Commercial insurance data from 283,502 patients who initiated treatment with infused chemotherapy and remained enrolled continuously for 6 months, without receiving infused chemotherapy in the preceding 6 months, revealed that spending at the drug level was “significantly lower in offices vs. in HOPDs [hospital outpatient departments],” Aaron Winn, PhD, of the Medical College of Wisconsin, Milwaukee, and his colleagues wrote in a research letter published Feb. 22 in JAMA Oncology.

Chemotherapy spending by commercial insurers, 2004-2014
Within offices, line-item drug spending was $1,466, compared with $3,799 in HOPDs. Day-level spending was lower for patients treated in offices ($3,502) vs. HOPDs ($7,973). Total reimbursement during the 6-month treatment episode was lower in offices ($43,700) than in HOPDs ($84,660).

During the review period from Jan. 1, 2004 through Dec. 31, 2014, the rate of commercially-insured patients receiving chemotherapy in HOPDs grew from 6% in 2004 to 43% in 2014. The spending data was adjusted for various factors, including, sex, comorbidity, year of diagnosis, drug administered, and location.

“Shifting the provision of infused chemotherapy from physician offices to HOPDs is increasing and is associated with increased spending for chemotherapy services,” the researchers wrote. “Potential targets for reduction of excess spending can come from private insurers following Medicaid’s lead, which has started to equalize payments across sites of care.”

“I was a little surprised that the site location was converging on 50-50 across the country,” Dr. Carole Miller, director of the Cancer Institute at St. Agnes Hospital, Baltimore, said in an interview, adding that the spending figures were not a surprise.

Dr. Miller noted that another thing the claims data does not capture are the kinds of additional services that patients are receiving in their respective sites of care, which could also account for the difference in total reimbursement. For example, hospital-based cancer centers may offer more social support service given that the patients tend to be older and may have more social service needs as well as more uncompensated care.

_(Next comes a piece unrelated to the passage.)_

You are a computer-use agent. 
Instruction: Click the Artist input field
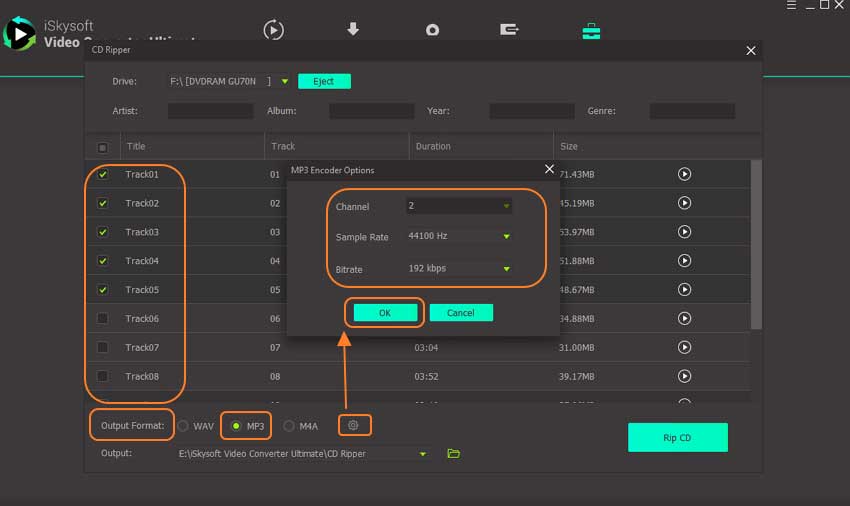coord(210,111)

David Henry, MD, an oncologist who practices in a community setting that is part of the University of Pennsylvania hospital system, said the data fits with his experience. “Is the care better? I don’t think so. Is the overhead bigger? Sure.”

Part of what makes the care better in the community setting is the patient experience, said Dr. Henry, who serves as editor-in-chief of the Journal of Community and Supportive Oncology, which is published by this news organization.

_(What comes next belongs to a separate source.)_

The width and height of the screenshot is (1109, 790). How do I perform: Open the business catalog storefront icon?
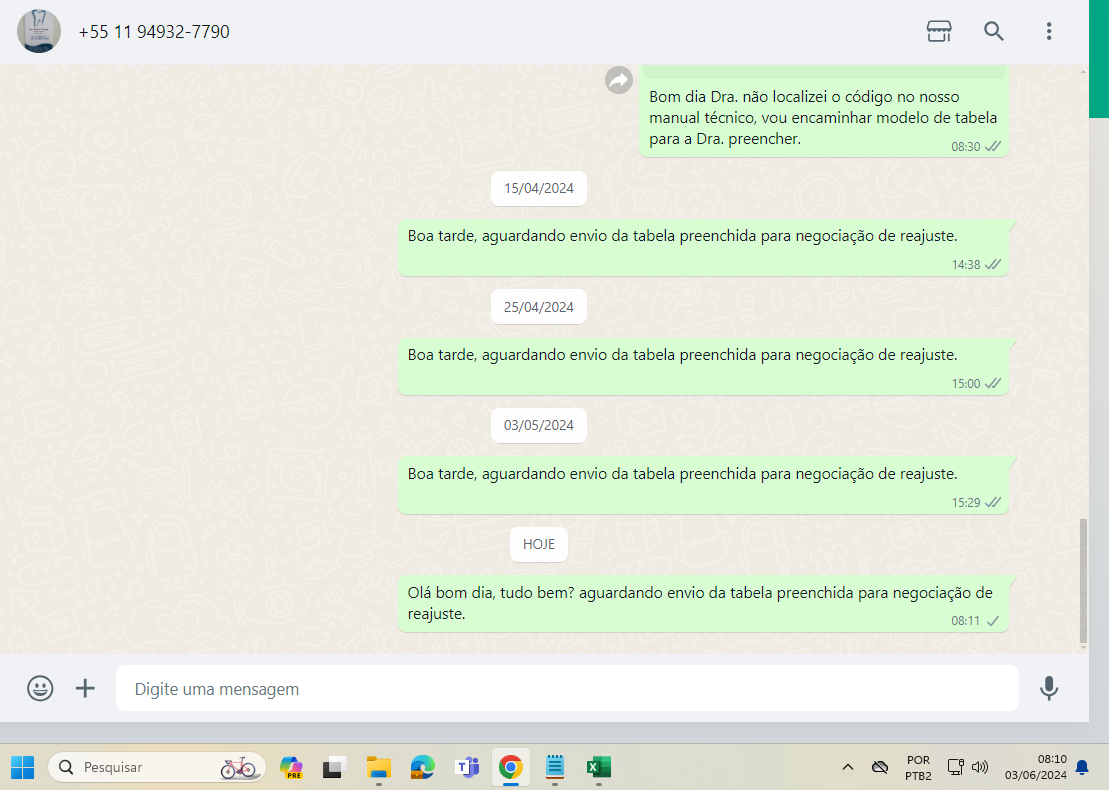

The office setting can often boast a streamlined experience, he added. In the hospital, the administrative elements and travel across the hospital campus can make an infusion a day-long task, versus going to a community office setting where the total infusion process, including the administrative aspects, can be handled in a few hours.

Dr. Henry acknowledged that the hospital setting does have an advantage in terms of depth of services, including specialists to deal with a variety of tumors.

Dr. Henry noted that the current analysis does not address the shift to paying for value and the move away from fee-for-service payment. Speaking about whether Medicare’s Quality Payment Program can level the playing field in some ways between the two settings of care, he said “the idea has potential” but the success will be determined by how it is implemented.

This article was updated on 2/22/18.